Each group worked with a Meta Quest 2 or Quest 3 virtual reality headset and used virtual reality to project players into a unique immersive world. The goal of this virtual projection was to open the player and their body to a new world of possible interactions. This experience was built using the Unity 6 game engine.
Following the title of the workshop, the goal was to use immersive virtual reality and gameplay to explore what was new and possible in the body of a paraplegic, as opposed to focusing on what was not possible.
A key component of gameplay was the interactive exploration of freedom inside of constraints. The game created the constraints, and the player explored expressive possibilities within those constraints. Projects were expected to exploit this intrinsic logic of gameplay, but within the context of paraplegics exploring a virtual world.
A previous design collaboration with GSP + HEAD via our friends and colleagues in the Fashion Design department, explored the concept of beauty in fashion, in an attempt to move beyond reductive medical definitions of paraplegics and their bodies. Just as in that previous project, where students strived to create something unique, through our projects in the Master Media Design we looked for that specific, often-intangible thing that only immersion in a virtual world could offer. Care was taken to avoid overloading the senses: simplicity and decisive choices in art direction were almost always better than a hodgepodge of confusing visual cues.

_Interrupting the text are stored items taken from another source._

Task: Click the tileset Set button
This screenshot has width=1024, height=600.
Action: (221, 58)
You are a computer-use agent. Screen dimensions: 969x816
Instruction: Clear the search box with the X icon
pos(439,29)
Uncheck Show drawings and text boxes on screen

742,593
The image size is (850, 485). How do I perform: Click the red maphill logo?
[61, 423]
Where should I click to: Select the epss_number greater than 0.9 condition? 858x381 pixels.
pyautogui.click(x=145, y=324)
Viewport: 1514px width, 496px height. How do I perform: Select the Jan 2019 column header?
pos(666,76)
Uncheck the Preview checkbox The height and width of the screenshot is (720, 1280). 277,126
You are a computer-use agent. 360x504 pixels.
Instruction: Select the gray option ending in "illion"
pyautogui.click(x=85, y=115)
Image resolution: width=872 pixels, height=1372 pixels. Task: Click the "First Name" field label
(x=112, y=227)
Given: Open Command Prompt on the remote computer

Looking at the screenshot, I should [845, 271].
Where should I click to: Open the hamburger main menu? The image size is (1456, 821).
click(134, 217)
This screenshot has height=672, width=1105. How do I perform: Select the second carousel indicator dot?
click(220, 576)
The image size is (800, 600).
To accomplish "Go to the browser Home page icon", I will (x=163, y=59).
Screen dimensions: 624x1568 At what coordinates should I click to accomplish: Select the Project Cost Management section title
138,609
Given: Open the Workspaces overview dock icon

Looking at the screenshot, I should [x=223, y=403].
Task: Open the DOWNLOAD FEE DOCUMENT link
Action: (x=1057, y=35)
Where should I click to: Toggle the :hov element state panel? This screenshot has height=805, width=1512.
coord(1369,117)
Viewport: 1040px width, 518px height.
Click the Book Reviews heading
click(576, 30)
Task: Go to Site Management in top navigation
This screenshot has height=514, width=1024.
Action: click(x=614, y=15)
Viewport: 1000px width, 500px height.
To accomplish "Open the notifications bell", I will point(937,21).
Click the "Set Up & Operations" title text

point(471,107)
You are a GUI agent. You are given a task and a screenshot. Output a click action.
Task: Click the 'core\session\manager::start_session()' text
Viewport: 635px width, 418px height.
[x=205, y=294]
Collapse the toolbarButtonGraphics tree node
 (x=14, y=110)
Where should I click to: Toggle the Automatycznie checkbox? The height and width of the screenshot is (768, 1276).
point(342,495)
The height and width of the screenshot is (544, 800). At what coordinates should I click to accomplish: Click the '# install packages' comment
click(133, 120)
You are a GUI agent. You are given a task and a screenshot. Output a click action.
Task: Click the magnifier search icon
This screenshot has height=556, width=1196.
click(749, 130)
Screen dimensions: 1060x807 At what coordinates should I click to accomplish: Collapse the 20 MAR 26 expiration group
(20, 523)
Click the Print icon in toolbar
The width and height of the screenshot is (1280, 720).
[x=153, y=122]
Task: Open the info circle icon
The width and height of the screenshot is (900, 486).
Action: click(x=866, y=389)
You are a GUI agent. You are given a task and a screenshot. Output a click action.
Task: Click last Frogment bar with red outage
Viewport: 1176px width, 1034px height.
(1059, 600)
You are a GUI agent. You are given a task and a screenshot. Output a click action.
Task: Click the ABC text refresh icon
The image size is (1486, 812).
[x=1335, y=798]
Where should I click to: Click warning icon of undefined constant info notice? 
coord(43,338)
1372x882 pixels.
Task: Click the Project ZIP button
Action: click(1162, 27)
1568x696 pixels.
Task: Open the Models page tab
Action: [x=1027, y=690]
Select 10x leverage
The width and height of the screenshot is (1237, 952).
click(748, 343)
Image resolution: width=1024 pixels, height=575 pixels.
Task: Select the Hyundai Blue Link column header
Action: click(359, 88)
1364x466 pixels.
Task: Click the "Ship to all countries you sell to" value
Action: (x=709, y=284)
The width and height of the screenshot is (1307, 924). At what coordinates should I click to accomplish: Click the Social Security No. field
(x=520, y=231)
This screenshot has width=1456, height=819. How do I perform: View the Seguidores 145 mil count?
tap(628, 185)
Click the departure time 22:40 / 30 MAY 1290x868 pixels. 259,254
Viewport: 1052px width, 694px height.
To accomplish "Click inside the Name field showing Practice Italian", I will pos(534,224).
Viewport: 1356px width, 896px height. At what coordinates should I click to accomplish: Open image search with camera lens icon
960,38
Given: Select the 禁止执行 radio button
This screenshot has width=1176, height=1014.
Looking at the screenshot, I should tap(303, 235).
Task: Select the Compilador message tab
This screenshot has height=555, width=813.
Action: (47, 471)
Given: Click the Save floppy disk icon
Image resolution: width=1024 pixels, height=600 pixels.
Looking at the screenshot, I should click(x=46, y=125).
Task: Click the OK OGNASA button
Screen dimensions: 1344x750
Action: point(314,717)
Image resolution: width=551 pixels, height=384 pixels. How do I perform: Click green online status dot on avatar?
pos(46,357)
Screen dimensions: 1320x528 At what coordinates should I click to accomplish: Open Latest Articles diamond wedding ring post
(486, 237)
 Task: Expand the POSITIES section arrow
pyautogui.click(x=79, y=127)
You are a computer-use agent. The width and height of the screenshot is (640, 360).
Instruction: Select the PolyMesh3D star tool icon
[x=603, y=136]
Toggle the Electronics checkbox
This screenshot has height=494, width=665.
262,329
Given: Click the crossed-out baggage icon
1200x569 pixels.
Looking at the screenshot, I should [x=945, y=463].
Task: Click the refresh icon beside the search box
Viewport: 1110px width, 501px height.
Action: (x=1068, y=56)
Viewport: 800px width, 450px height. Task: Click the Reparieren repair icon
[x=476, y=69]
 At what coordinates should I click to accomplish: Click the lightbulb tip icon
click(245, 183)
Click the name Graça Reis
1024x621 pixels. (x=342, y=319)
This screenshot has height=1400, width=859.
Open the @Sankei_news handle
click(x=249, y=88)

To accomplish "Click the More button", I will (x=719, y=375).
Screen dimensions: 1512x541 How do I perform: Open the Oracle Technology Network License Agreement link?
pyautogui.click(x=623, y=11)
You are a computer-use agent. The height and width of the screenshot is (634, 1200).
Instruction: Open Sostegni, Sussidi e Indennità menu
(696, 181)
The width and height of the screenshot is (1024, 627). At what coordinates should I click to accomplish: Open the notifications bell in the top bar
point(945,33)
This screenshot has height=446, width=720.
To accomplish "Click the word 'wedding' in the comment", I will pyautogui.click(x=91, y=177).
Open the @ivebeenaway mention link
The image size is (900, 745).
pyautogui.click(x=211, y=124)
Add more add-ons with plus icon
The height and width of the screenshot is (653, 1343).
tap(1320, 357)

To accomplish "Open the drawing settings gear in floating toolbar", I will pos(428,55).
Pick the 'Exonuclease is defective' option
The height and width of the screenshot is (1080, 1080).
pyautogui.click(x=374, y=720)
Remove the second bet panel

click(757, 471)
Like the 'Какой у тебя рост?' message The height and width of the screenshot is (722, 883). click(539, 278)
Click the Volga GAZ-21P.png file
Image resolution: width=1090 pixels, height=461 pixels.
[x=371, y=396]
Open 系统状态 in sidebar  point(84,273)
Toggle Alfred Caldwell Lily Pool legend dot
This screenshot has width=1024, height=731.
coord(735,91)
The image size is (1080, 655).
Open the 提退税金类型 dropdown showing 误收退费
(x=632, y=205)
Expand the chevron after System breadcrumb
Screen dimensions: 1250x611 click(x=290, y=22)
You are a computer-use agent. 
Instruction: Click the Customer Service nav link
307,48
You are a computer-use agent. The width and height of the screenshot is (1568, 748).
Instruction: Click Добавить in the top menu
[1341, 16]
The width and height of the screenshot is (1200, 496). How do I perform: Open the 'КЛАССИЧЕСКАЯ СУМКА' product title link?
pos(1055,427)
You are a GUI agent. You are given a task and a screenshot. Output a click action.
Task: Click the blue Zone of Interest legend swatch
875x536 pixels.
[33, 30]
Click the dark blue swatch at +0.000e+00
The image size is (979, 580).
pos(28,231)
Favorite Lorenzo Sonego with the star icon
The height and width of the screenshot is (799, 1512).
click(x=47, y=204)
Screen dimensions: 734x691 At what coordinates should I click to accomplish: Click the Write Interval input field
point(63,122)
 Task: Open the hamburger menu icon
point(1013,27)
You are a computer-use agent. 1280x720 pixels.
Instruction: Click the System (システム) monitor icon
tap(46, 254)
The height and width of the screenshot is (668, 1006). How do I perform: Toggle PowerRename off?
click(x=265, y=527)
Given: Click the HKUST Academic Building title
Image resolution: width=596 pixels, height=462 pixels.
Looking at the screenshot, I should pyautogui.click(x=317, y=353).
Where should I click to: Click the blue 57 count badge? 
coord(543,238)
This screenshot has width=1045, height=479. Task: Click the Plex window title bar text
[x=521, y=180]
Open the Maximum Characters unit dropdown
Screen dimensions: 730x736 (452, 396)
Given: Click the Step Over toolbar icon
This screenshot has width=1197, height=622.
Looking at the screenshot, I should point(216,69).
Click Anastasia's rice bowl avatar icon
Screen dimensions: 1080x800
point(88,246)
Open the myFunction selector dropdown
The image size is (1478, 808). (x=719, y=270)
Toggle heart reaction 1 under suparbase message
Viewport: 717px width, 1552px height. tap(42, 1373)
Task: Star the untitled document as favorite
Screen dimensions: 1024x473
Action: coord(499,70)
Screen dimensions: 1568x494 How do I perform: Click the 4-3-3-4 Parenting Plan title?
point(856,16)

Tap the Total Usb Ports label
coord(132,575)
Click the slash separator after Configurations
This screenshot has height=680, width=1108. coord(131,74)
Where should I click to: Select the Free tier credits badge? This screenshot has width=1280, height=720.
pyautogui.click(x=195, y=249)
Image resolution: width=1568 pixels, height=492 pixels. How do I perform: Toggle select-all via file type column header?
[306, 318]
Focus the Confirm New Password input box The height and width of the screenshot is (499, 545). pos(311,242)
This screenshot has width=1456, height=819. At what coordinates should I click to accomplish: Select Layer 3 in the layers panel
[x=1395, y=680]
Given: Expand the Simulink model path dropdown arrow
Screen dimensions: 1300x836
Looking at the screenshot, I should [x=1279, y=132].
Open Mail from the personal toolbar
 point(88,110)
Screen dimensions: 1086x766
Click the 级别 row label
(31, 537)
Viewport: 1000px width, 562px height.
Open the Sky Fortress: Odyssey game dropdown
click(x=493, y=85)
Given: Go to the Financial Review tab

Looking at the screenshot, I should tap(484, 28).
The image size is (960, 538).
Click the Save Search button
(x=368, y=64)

All VR projects from the Possible Bodies workshop were submitted by the GSP for the 2025 Design Preis Schweiz as part of their collaboration with the competition, and the project Color To Life by Peter Ha & Antonin Ricou was short-listed for the competition. This project was also presented at the Virtual Territories exhibition, GIFF 2025.
Projects used a hybrid approach combining generative 3D models (Meshy.ai, Tripo3D, …) and traditional 3D modelling (Cinema 4D, Z-Brush, Blender, …). Projects also used a text transformer (ChatGPT, Claude, Gemini, …) during their ideation phase. Finally, projects used a code-specific chatbot and code completion during the development phase of the project. All three of these technologies are quickly becoming the new normal for creative technologies, or were expected to do so soon — so students needed to start creating strategies sooner rather than later for this new baseline reality.
- Sparks Within
- Haneul Farmanfarmaian, Francesco Le Touzé & Elisa Bernard
- Sparks Within (PDF)
Compose your path through sound in a world shaped by your presence.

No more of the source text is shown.